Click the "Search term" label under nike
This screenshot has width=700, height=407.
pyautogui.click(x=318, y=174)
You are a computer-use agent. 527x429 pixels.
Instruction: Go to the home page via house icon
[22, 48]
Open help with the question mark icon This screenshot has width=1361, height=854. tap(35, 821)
----------------------------------------
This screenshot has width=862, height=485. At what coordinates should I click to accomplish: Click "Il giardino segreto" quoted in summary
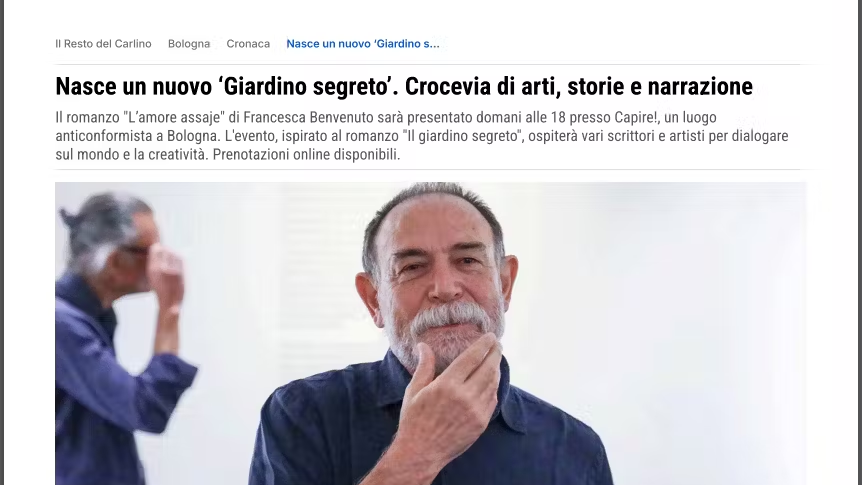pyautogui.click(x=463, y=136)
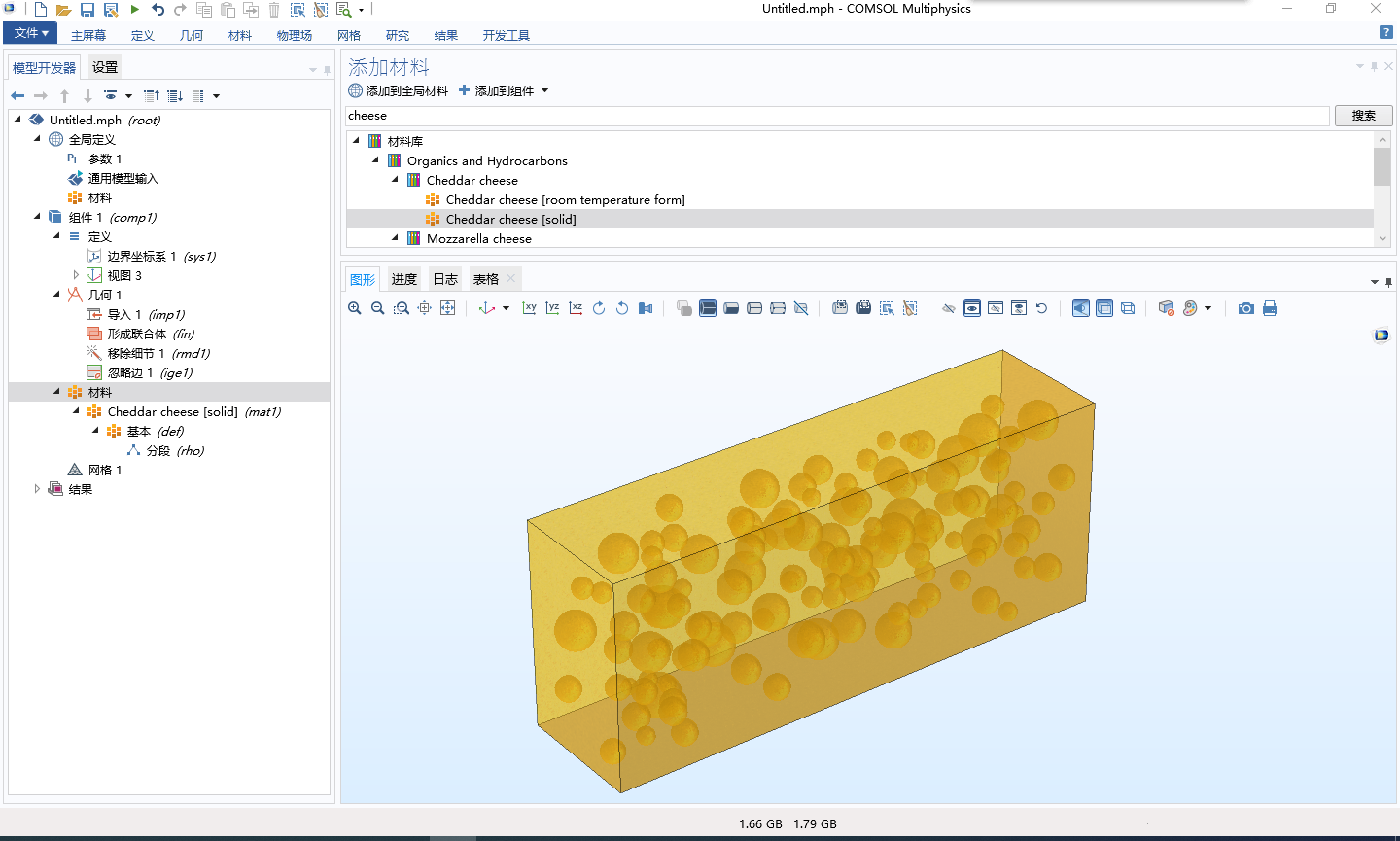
----------------------------------------
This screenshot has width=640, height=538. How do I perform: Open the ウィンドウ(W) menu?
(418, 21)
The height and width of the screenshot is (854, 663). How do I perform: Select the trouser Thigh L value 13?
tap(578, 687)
----------------------------------------
Return word for word the lines above from the line with "This screenshot has width=700, height=407." to the line with "Open help with", including both and leaving out all others.

- [OUTPUT]:
This screenshot has width=700, height=407.
pyautogui.click(x=318, y=174)
You are a computer-use agent. 527x429 pixels.
Instruction: Go to the home page via house icon
[22, 48]
Open help with the question mark icon This screenshot has width=1361, height=854. tap(35, 821)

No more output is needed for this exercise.